▶ [Task material]
● ● ● ● ● ● ●
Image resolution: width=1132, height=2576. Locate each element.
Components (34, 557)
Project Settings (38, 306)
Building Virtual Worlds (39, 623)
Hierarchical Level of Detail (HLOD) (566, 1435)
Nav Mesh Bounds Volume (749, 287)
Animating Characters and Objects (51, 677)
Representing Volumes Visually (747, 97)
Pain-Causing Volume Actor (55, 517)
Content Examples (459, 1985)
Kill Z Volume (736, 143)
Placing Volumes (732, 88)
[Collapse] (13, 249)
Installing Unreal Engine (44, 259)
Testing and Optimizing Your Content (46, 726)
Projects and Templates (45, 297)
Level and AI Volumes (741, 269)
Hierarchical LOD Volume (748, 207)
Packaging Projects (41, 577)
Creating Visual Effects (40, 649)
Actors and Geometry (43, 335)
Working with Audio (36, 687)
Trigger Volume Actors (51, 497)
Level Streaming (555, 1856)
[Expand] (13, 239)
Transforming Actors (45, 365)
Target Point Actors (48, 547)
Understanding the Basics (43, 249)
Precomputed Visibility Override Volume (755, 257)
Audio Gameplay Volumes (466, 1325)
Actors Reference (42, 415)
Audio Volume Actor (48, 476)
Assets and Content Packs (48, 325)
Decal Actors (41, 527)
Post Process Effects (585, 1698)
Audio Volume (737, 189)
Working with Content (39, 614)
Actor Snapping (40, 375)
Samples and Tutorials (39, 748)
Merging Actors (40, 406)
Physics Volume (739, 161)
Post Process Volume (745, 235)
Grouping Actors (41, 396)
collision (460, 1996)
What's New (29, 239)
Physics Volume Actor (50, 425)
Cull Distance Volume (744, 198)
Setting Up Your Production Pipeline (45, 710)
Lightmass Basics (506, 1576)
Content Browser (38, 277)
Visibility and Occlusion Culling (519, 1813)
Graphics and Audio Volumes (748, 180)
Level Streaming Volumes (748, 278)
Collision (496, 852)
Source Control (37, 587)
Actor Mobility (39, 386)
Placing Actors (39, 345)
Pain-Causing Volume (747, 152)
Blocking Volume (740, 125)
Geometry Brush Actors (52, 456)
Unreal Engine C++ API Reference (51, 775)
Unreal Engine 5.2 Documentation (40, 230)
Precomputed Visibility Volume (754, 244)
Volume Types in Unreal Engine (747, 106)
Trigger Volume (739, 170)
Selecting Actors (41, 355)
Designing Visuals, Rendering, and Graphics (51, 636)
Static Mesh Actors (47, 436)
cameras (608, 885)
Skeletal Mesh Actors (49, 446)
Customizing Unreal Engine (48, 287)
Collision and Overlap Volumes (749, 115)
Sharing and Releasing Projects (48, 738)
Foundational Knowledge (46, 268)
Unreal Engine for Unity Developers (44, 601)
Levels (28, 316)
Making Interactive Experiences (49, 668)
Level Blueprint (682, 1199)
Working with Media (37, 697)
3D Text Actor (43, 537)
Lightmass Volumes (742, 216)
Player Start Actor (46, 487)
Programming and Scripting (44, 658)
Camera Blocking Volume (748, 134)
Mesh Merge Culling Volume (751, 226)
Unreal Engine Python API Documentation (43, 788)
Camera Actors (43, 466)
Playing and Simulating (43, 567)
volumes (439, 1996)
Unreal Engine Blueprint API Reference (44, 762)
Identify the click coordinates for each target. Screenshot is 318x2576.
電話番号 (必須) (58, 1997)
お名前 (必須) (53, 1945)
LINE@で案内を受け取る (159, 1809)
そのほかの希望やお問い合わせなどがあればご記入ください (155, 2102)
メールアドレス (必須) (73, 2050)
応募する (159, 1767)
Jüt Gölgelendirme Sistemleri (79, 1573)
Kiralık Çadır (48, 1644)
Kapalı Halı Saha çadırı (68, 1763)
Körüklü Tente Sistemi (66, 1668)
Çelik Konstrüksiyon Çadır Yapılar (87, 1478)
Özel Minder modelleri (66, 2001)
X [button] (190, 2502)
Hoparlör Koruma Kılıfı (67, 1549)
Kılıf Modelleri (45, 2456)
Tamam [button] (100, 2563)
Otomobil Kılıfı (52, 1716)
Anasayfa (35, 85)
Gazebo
● ● ● ● ● ● ●
▶ [Exercise prompt] For this exercise, return the material above in full and exactly.

▶ [Task answer]
Image resolution: width=1132, height=2576. Locate each element.
Components (34, 557)
Project Settings (38, 306)
Building Virtual Worlds (39, 623)
Hierarchical Level of Detail (HLOD) (566, 1435)
Nav Mesh Bounds Volume (749, 287)
Animating Characters and Objects (51, 677)
Representing Volumes Visually (747, 97)
Pain-Causing Volume Actor (55, 517)
Content Examples (459, 1985)
Kill Z Volume (736, 143)
Placing Volumes (732, 88)
[Collapse] (13, 249)
Installing Unreal Engine (44, 259)
Testing and Optimizing Your Content (46, 726)
Projects and Templates (45, 297)
Level and AI Volumes (741, 269)
Hierarchical LOD Volume (748, 207)
Packaging Projects (41, 577)
Creating Visual Effects (40, 649)
Actors and Geometry (43, 335)
Working with Audio (36, 687)
Trigger Volume Actors (51, 497)
Level Streaming (555, 1856)
[Expand] (13, 239)
Transforming Actors (45, 365)
Target Point Actors (48, 547)
Understanding the Basics (43, 249)
Precomputed Visibility Override Volume (755, 257)
Audio Gameplay Volumes (466, 1325)
Actors Reference (42, 415)
Audio Volume Actor (48, 476)
Assets and Content Packs (48, 325)
Decal Actors (41, 527)
Post Process Effects (585, 1698)
Audio Volume (737, 189)
Working with Content (39, 614)
Actor Snapping (40, 375)
Samples and Tutorials (39, 748)
Merging Actors (40, 406)
Physics Volume (739, 161)
Post Process Volume (745, 235)
Grouping Actors (41, 396)
collision (460, 1996)
What's New (29, 239)
Physics Volume Actor (50, 425)
Cull Distance Volume (744, 198)
Setting Up Your Production Pipeline (45, 710)
Lightmass Basics (506, 1576)
Content Browser (38, 277)
Visibility and Occlusion Culling (519, 1813)
Graphics and Audio Volumes (748, 180)
Level Streaming Volumes (748, 278)
Collision (496, 852)
Source Control (37, 587)
Actor Mobility (39, 386)
Placing Actors (39, 345)
Pain-Causing Volume (747, 152)
Blocking Volume (740, 125)
Geometry Brush Actors (52, 456)
Unreal Engine C++ API Reference (51, 775)
Unreal Engine 5.2 Documentation (40, 230)
Precomputed Visibility Volume (754, 244)
Volume Types in Unreal Engine (747, 106)
Trigger Volume (739, 170)
Selecting Actors (41, 355)
Designing Visuals, Rendering, and Graphics (51, 636)
Static Mesh Actors (47, 436)
cameras (608, 885)
Skeletal Mesh Actors (49, 446)
Customizing Unreal Engine (48, 287)
Collision and Overlap Volumes (749, 115)
Sharing and Releasing Projects (48, 738)
Foundational Knowledge (46, 268)
Unreal Engine for Unity Developers (44, 601)
Levels (28, 316)
Making Interactive Experiences (49, 668)
Level Blueprint (682, 1199)
Working with Media (37, 697)
3D Text Actor (43, 537)
Lightmass Volumes (742, 216)
Player Start Actor (46, 487)
Programming and Scripting (44, 658)
Camera Blocking Volume (748, 134)
Mesh Merge Culling Volume (751, 226)
Unreal Engine Python API Documentation (43, 788)
Camera Actors (43, 466)
Playing and Simulating (43, 567)
volumes (439, 1996)
Unreal Engine Blueprint API Reference (44, 762)
Identify the click coordinates for each target. Screenshot is 318x2576.
電話番号 (必須) (58, 1997)
お名前 (必須) (53, 1945)
LINE@で案内を受け取る (159, 1809)
そのほかの希望やお問い合わせなどがあればご記入ください (155, 2102)
メールアドレス (必須) (73, 2050)
応募する (159, 1767)
Jüt Gölgelendirme Sistemleri (79, 1573)
Kiralık Çadır (48, 1644)
Kapalı Halı Saha çadırı (68, 1763)
Körüklü Tente Sistemi (66, 1668)
Çelik Konstrüksiyon Çadır Yapılar (87, 1478)
Özel Minder modelleri (66, 2001)
X [button] (190, 2502)
Hoparlör Koruma Kılıfı (67, 1549)
Kılıf Modelleri (45, 2456)
Tamam [button] (100, 2563)
Otomobil Kılıfı (52, 1716)
Anasayfa (35, 85)
Gazebo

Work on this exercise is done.